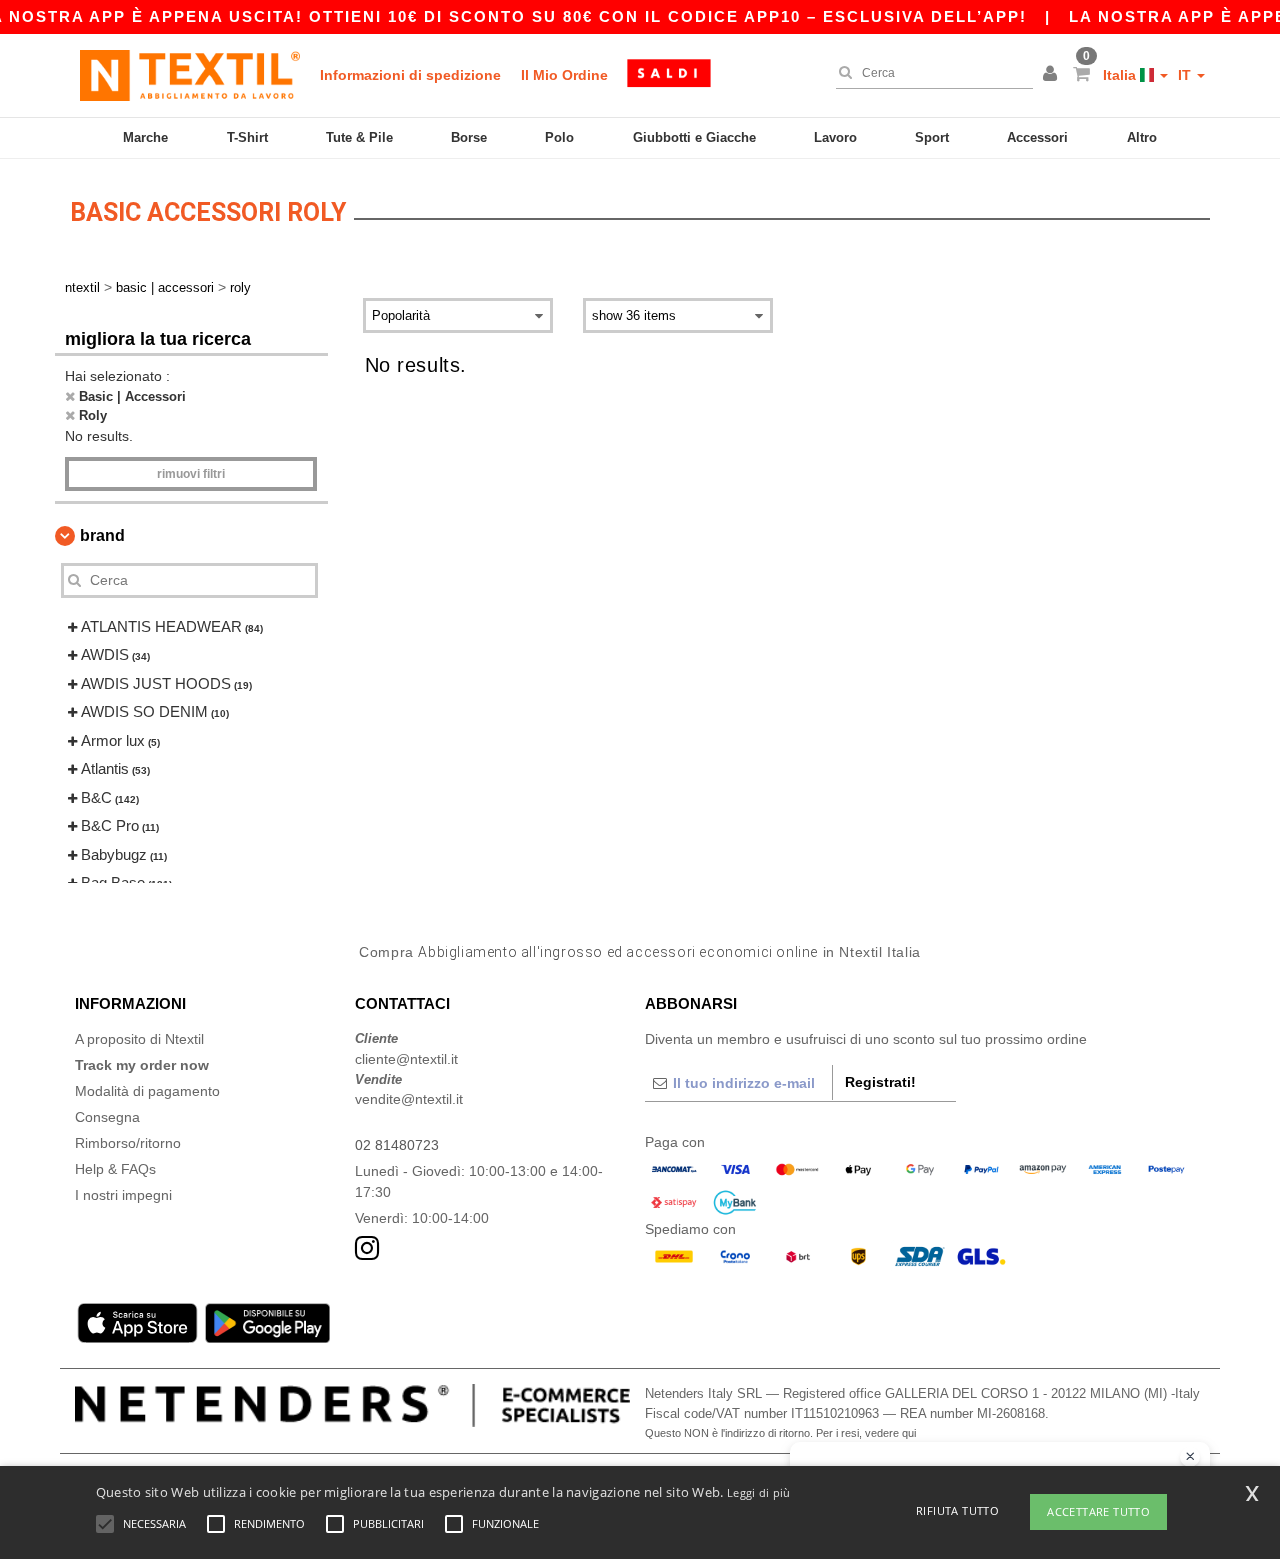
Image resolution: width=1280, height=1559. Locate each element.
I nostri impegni (123, 1195)
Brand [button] (102, 535)
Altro (1142, 137)
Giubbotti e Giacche (694, 137)
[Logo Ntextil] (190, 75)
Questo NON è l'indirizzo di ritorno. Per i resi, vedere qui (780, 1433)
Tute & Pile (359, 137)
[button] (1053, 75)
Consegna (107, 1117)
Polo (559, 137)
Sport (932, 137)
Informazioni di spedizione (410, 75)
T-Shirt (247, 137)
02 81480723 (397, 1145)
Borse (469, 137)
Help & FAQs (115, 1169)
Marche (145, 137)
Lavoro (835, 137)
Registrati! (880, 1082)
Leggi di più (759, 1492)
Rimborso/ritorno (128, 1143)
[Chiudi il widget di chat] (1190, 1457)
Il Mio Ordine (564, 75)
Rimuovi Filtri (191, 474)
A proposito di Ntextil (139, 1039)
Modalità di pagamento (147, 1091)
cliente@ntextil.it (406, 1059)
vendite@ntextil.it (409, 1099)
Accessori (1037, 137)
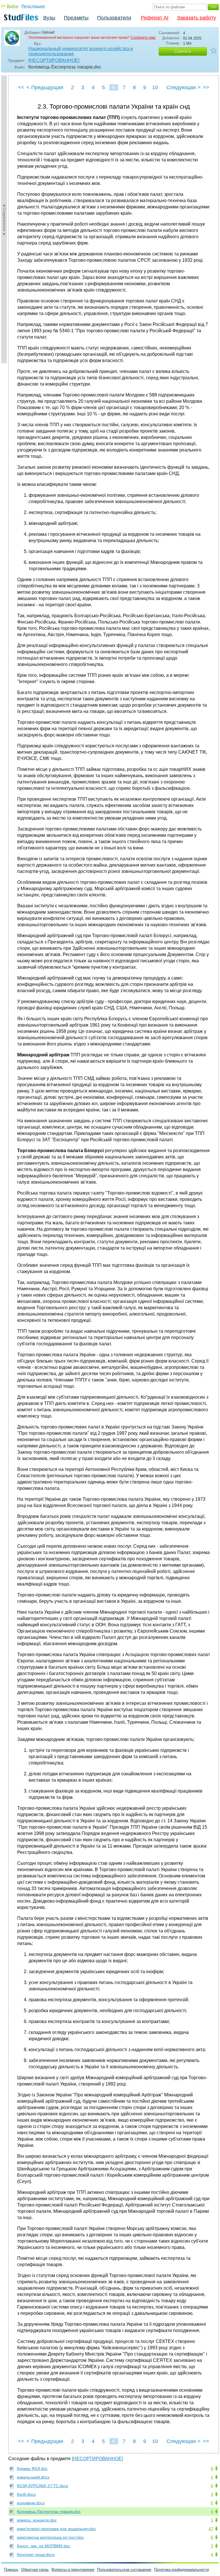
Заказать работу (196, 18)
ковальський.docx (33, 2477)
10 (155, 87)
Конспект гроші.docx (36, 2554)
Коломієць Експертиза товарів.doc (49, 2511)
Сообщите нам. (143, 37)
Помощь (11, 2569)
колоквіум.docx (31, 2503)
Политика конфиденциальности (181, 2569)
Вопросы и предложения (73, 2569)
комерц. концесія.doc (37, 2520)
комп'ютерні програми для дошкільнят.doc (56, 2528)
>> (206, 87)
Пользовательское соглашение (124, 2569)
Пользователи (114, 18)
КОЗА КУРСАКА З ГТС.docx (42, 2485)
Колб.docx (26, 2494)
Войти (12, 6)
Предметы (76, 18)
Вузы (49, 18)
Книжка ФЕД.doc (32, 2468)
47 (211, 2528)
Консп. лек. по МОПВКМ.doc (43, 2546)
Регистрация (33, 6)
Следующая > (183, 87)
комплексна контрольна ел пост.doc (50, 2537)
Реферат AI (154, 18)
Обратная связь (35, 2569)
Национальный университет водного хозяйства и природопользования (80, 51)
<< (21, 87)
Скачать (182, 51)
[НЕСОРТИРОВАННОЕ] (53, 60)
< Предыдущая (45, 87)
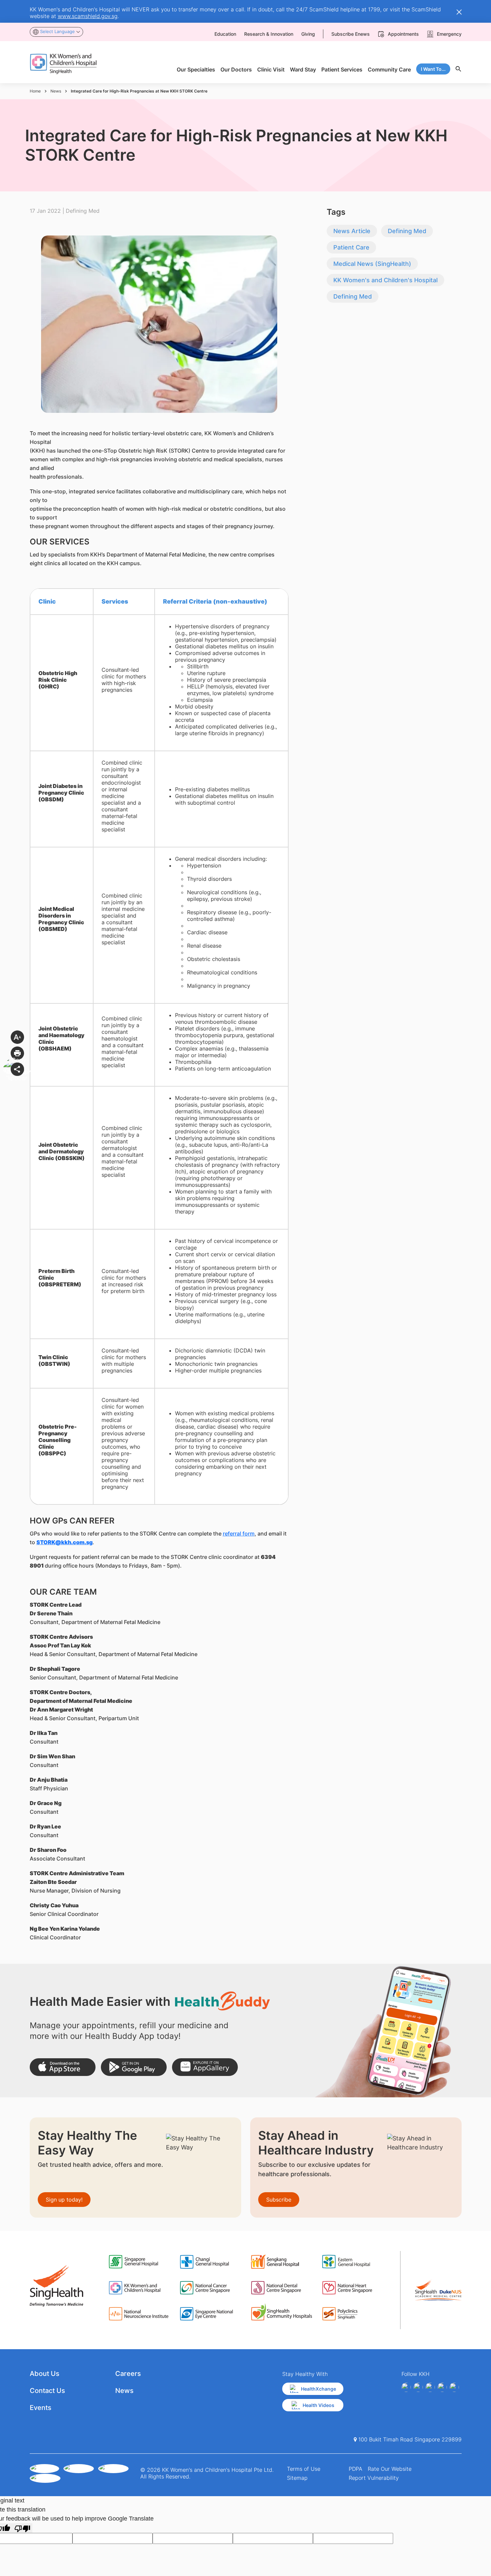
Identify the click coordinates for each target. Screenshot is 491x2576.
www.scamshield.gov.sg (88, 16)
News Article (351, 230)
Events (40, 2408)
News (55, 91)
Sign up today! (64, 2199)
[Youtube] (418, 2387)
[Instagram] (430, 2387)
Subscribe (278, 2199)
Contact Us (47, 2391)
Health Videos (318, 2405)
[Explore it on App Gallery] (205, 2067)
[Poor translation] (22, 2528)
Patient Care (351, 247)
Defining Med (407, 230)
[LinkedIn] (442, 2387)
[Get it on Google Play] (134, 2067)
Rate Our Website (390, 2468)
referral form (239, 1533)
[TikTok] (454, 2387)
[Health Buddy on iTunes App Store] (63, 2067)
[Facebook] (406, 2387)
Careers (128, 2374)
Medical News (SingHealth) (372, 263)
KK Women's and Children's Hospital (385, 280)
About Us (44, 2374)
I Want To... (433, 69)
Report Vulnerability (374, 2477)
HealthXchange (318, 2389)
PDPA (355, 2468)
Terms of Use (303, 2468)
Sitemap (297, 2477)
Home (35, 91)
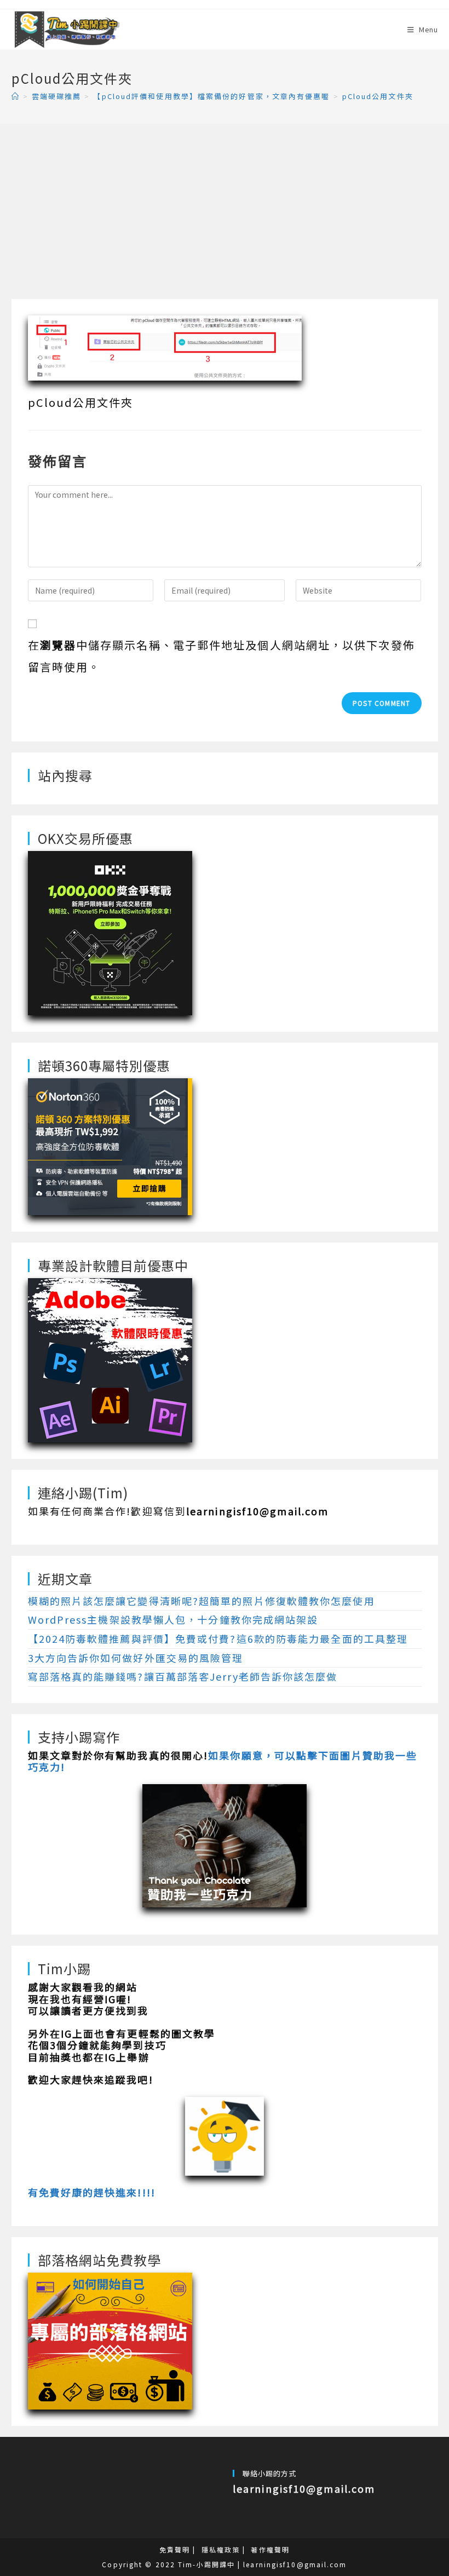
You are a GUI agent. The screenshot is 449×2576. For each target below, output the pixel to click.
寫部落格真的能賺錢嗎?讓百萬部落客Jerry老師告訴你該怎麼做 (183, 1676)
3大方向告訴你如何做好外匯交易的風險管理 (136, 1658)
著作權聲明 (270, 2549)
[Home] (15, 96)
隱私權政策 (221, 2549)
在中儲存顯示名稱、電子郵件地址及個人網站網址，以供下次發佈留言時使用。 (221, 656)
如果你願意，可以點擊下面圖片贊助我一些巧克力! (223, 1761)
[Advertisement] (224, 217)
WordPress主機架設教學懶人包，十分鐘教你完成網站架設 (173, 1619)
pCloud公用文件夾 (377, 96)
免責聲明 (174, 2549)
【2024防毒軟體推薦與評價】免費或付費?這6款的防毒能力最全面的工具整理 (218, 1638)
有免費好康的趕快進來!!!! (92, 2192)
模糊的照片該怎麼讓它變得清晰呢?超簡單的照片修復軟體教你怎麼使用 (201, 1601)
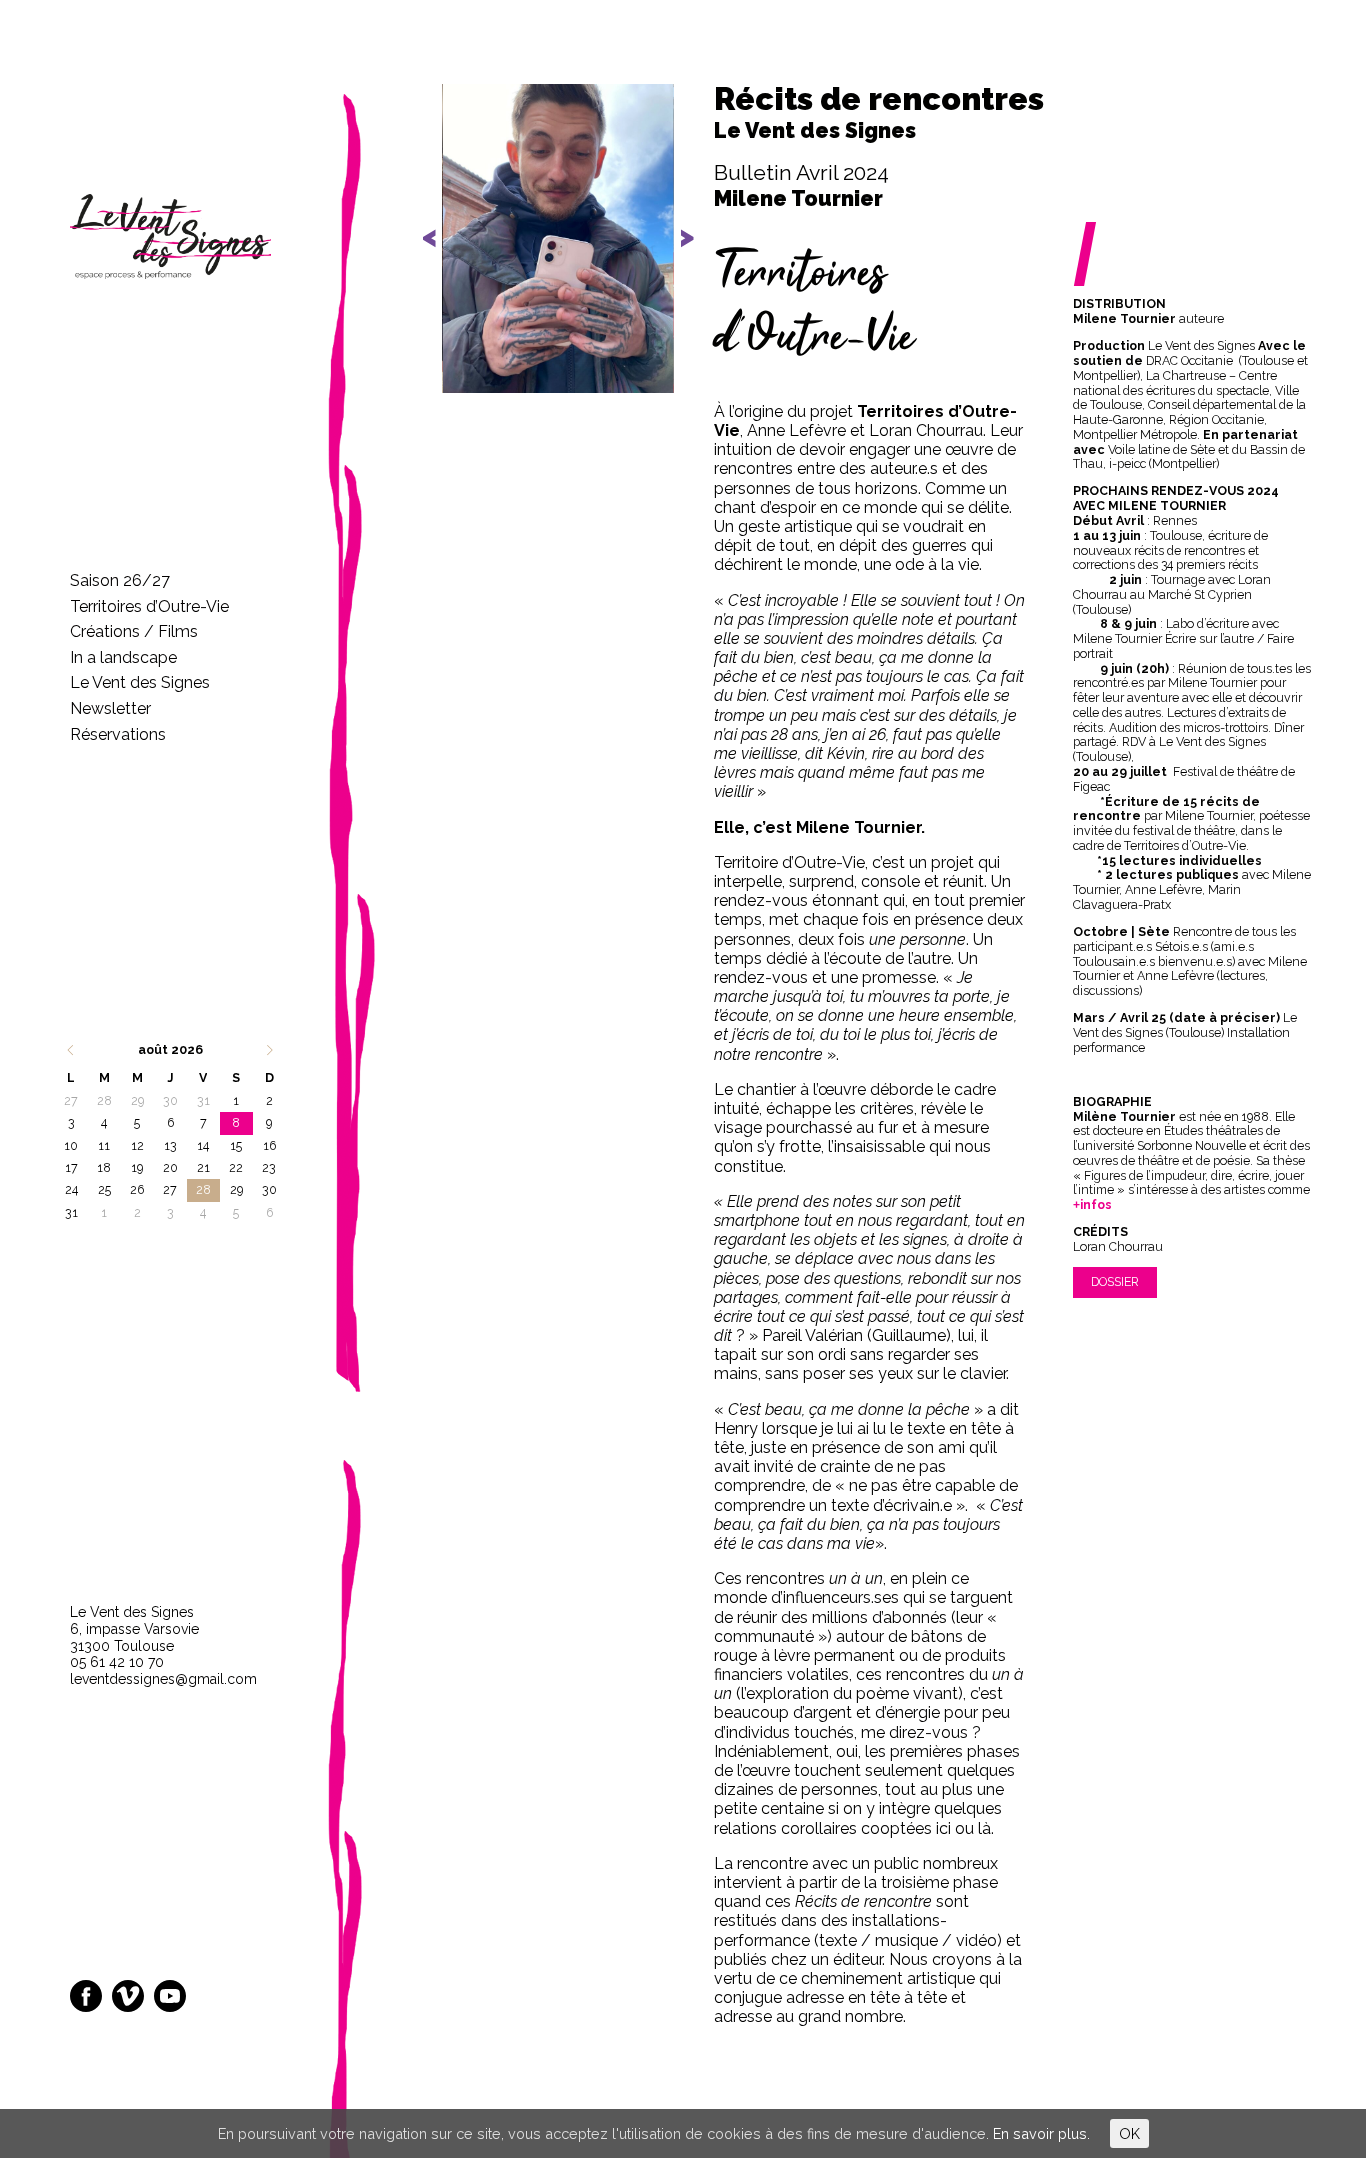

Action item → Above are the records; copy from them only the lines starting at the one containing "Giubbotti e Giacche (694, 137)" and ending at the one containing "Defining Med (407, 230)", exactly and without pictures.

Result →
Giubbotti e Giacche (694, 137)
[Logo Ntextil] (190, 75)
Questo NON è l'indirizzo di ritorno. Per i resi, vedere qui (780, 1433)
Tute & Pile (359, 137)
[button] (1053, 75)
Consegna (107, 1117)
Polo (559, 137)
Sport (932, 137)
Informazioni di spedizione (410, 75)
T-Shirt (247, 137)
02 81480723 (397, 1145)
Borse (469, 137)
Help & FAQs (115, 1169)
Marche (145, 137)
Lavoro (835, 137)
Registrati! (880, 1082)
Leggi di più (759, 1492)
Rimborso/ritorno (128, 1143)
[Chiudi il widget di chat] (1190, 1457)
Il Mio Ordine (564, 75)
Rimuovi Filtri (191, 474)
A proposito di Ntextil (139, 1039)
Modalità di pagamento (147, 1091)
cliente@ntextil.it (406, 1059)
vendite@ntextil.it (409, 1099)
Accessori (1037, 137)
Заказать работу (196, 18)
ковальський.docx (33, 2477)
10 (155, 87)
Конспект гроші.docx (36, 2554)
Коломієць Експертиза товарів.doc (49, 2511)
Сообщите нам. (143, 37)
Помощь (11, 2569)
колоквіум.docx (31, 2503)
Политика конфиденциальности (181, 2569)
Вопросы и предложения (73, 2569)
комерц. концесія.doc (37, 2520)
комп'ютерні програми для дошкільнят.doc (56, 2528)
>> (206, 87)
Пользовательское соглашение (124, 2569)
Пользователи (114, 18)
КОЗА КУРСАКА З ГТС.docx (42, 2485)
Колб.docx (26, 2494)
Войти (12, 6)
Предметы (76, 18)
Вузы (49, 18)
Книжка ФЕД.doc (32, 2468)
47 (211, 2528)
Консп. лек. по МОПВКМ.doc (43, 2546)
Регистрация (33, 6)
Следующая > (183, 87)
комплексна контрольна ел пост.doc (50, 2537)
Реферат AI (154, 18)
Обратная связь (35, 2569)
Национальный университет водного хозяйства и природопользования (80, 51)
<< (21, 87)
Скачать (182, 51)
[НЕСОРТИРОВАННОЕ] (53, 60)
< Предыдущая (45, 87)
Identify the click coordinates for each target. Screenshot is 491x2576.
www.scamshield.gov.sg (88, 16)
News Article (351, 230)
Events (40, 2408)
News (55, 91)
Sign up today! (64, 2199)
[Youtube] (418, 2387)
[Instagram] (430, 2387)
Subscribe (278, 2199)
Contact Us (47, 2391)
Health Videos (318, 2405)
[Explore it on App Gallery] (205, 2067)
[Poor translation] (22, 2528)
Patient Care (351, 247)
Defining Med (407, 230)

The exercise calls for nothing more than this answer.